Sepatutnya orang tua mendampingi anaknya ketika anak menonton siaran televisi. Namun yang sering terjadi orang tua sering rebutan remote TV dengan anak untuk menonton acara favoritnya. Tanpa disadari orang tua memaksa anak untuk menonton TV yang menyajikan siaran khusus dewasa. Ego orang tua justru menyebabkan anak menonton siaran yang bukan diperuntukkan bagi anak. Jadi permasalahannya bukan pada kualitas siaran TV yang tidak ramah anak tetapi pada sikap orang tua yang tidak memahami kebutuhan anak dan klasifikasi siaran yang ditayangkan TV. Dalam jangka panjang kebiasaan buruk orang tua akan berdampak buruk bagi perkembangan psikologis dan prilaku anak. Anak akan mengikuti doktri yang didapatkan melalui acara TV, karena anak tidak mampu memilah dan memilih apa yang disiarkan oleh TV. Anak lebih cenderung menerima secara langsung terkait apapun yang disiarkan oleh televisi.

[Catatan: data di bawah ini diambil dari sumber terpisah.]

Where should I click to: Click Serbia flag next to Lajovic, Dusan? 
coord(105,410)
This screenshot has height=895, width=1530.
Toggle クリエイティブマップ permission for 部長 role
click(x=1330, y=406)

Kewajiban orang tua untuk mendampingi anak saat menonton TV sangat jarang dapat dipraktekkan. Orang tua juga akan lebih mudah menyalahkan stasiun TV dengan menuding tidak mampu menyajikan siaran yang mendidik dan ramah anak. Pada sisi lain, pemahaman pekerja penyiaran juga perlu ditingkankan agar tetap mengedepankan perlindungan anak dalam mengemas siaran. Sedangkan pada sisi yang lain peran akademisi dan pemerintah dalam melakukan literasi media terkait cara memilih siaran TV dan menonton TV yang baik juga masih minim. Pada posisi ini diperlukan kesadaran bersama dalam upaya melindungi anak dari dampak buruk siaran TV. Perlu pemahaman bersama dalam menyiapkan dan mengemas siaran TV yang berkualitas dan mendidik bagi penerus bangsa. Perlu juga pemahaman dari orang tua terkait acara favorit anak dan membantu anak dalam memilih tontonan yang sesuai.
Sejak tahun 2006 sosialisasi terkait cara menonton yang baik dan cerdas sudah dilakukan oleh para aktivis dan pemerhati penyiaran serta KPI. Sosialisasi tersebut salah satunya dikemas dalam kegiatan tahunan berupa gerakan menonton secara sehat. Gerakan tersebut intinya mengajak masyarakat untuk menonton TV dengan waktu maksimal menonton selama 2 jam sehari.
Serta membiasakan diri untuk menjadikan kegiatan menonton TV sebagai pilihan bukan kebiasaan. Terdapat juga program diet menonton TV, yang intinya mengajak masyarakat serta anak-anak untuk mengurangi waktu menonton TV. Kini tinggal peran orang tua dalam melindungi anak dari doktrin siaran TV.